Excessive joint mobility
Although limited joint mobility is known to be associated with neuropathic ulceration, excessive joint mobility, especially at the mid-tarsal joint, can significantly alter forefoot time–pressure integrals and shear forces, thereby increasing the potential for callus formation and ulceration. The simplest way to examine for this is to observe what happens to the feet when the patient stands. If feet roll-in excessively or the medial arches flatten markedly it is most likely that the joints are very mobile.

In the author’s opinion this is a useful test to perform in order to determine the presence of motor neuropathy when high arches and clawed toes are observed at rest. If the toes remain clawed and the arches high upon standing, motor neuropathy can be strongly suspected; however, if the arches flatten motor neuropathy is unlikely even if the toes remain clawed.

Charcot neuroarthropathy
Although Charcot neuroarthropathy is not common it is important that it is identified early to help prevent devastating foot deformity and potential ulceration or amputation (Saunders and Frykberg, 1991). Typically, an active Charcot neuroarthropathy would present as a foot and leg that is intensely pink, warm and swollen with deformity that has occurred fairly suddenly (Jeffcoate et al, 2000; Jude and Boulton, 2001). Always compare the suspected foot and leg with the contra-lateral limb. Additionally, patients may describe pain which, if present, is generally a dull to intense aching and may be experienced in the foot or calf. Pulses will be readily palpable and abnormally high ankle systolic pressures are common due to calcification. Dilated dorsal foot veins are also often present. Charcot neuroarthropathy only occurs in patients with marked peripheral neuropathy and not in those with ischaemia.

Foot deformity
Foot deformities (Figure 4) commonly occur as a result of altered foot mechanics, poorly fitting footwear, neuropathy and surgery. The most common deformities are clawed or hammered toes and hallux valgus (bunions). These are frequent causative factors for abrasions, callus, blisters and ulcers, due to shoe rubs both in patients with neuropathy and those with neuro-ischaemia. Thus footwear examination and advice to the patient is essential. It is important to remember that the shoes worn to clinics may not be worn most of the time – people commonly ‘dress to impress’.

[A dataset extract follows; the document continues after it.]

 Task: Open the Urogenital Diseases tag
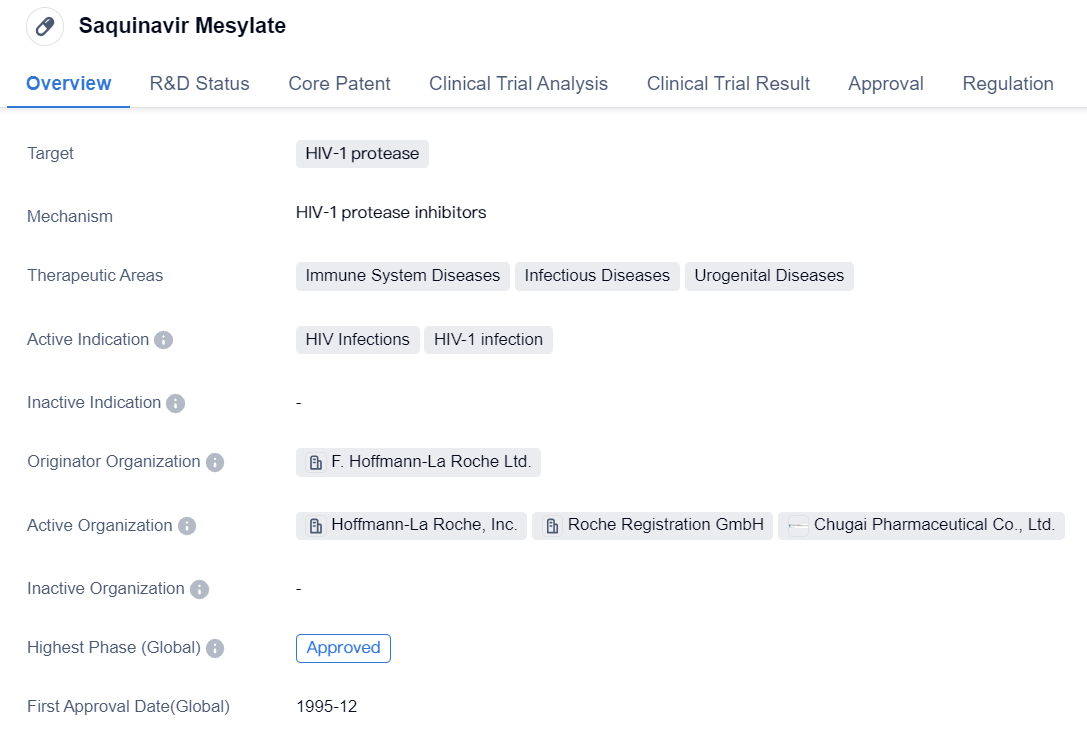pos(768,276)
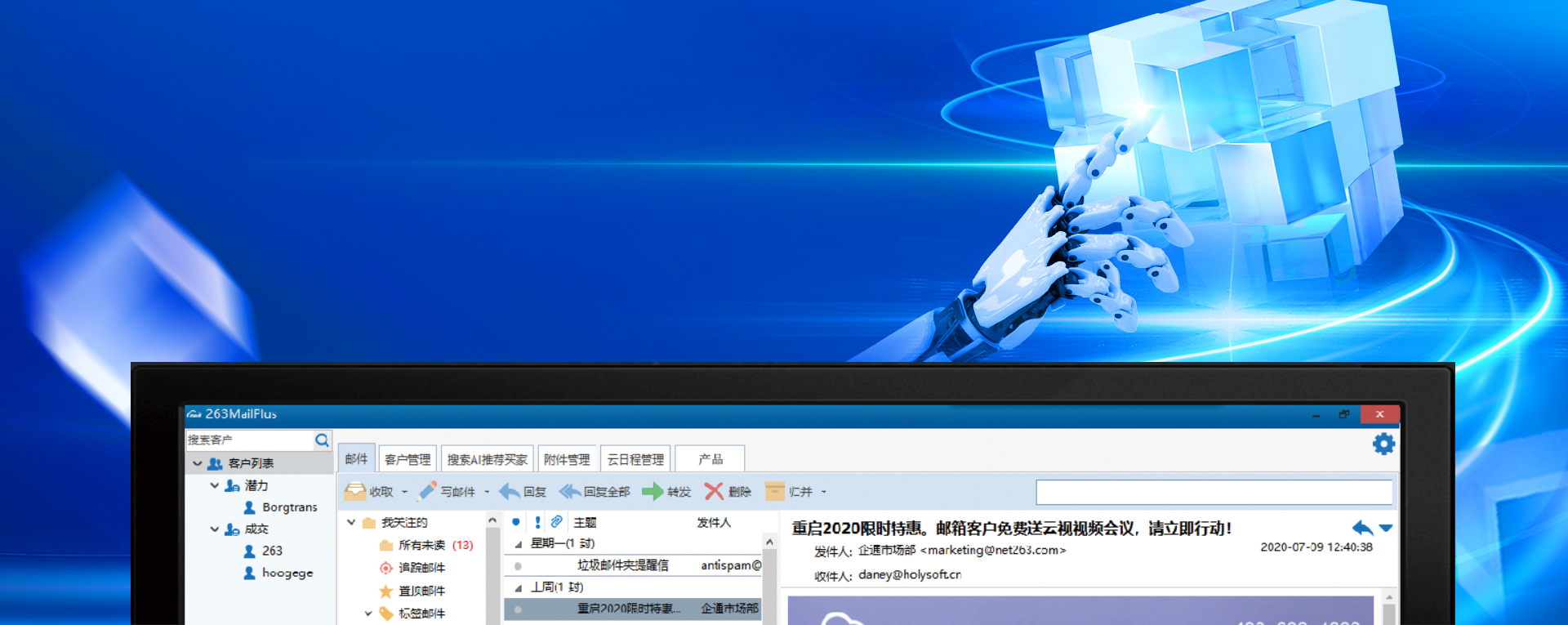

Any advice that is given needs to be relevant and structured to each individual along with being realistically achievable. In conclusion, this article has tried to give an overview of some aspects of foot screening that involve observational skills rather than the use of diagnostic tools. Risk assessment and categorisation must involve combining a thorough clinical examination with diagnostic tests, balanced by good history taking. Recognising subtle skin or joint changes, which on their own may appear trivial but are major when combined with neuropathy or ischaemia, is very important. Combining such skills and expertise in diabetic foot screening is the secret to lesion prevention and good quality foot care. When examining feet, the opportunity should always be taken to educate the patient in order to reinforce the importance of self-care and identifying unresolved motivational barriers. Finally, it is hoped that this article, combined with the others in this series (Baker et al, 2005a; 2005b), should provide a ‘user’s guide to diabetes foot screening’.